▶ **Material for this task**:
----------
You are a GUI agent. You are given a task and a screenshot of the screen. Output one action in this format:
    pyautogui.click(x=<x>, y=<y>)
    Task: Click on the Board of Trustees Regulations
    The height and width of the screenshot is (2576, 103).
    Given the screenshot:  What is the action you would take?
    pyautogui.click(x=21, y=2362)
----------
▶ **Job**:
Reproduce the data above word for word, keeping every line as it appears.

▶ **Answer to this task**:
You are a GUI agent. You are given a task and a screenshot of the screen. Output one action in this format:
    pyautogui.click(x=<x>, y=<y>)
    Task: Click on the Board of Trustees Regulations
    The height and width of the screenshot is (2576, 103).
    Given the screenshot:  What is the action you would take?
    pyautogui.click(x=21, y=2362)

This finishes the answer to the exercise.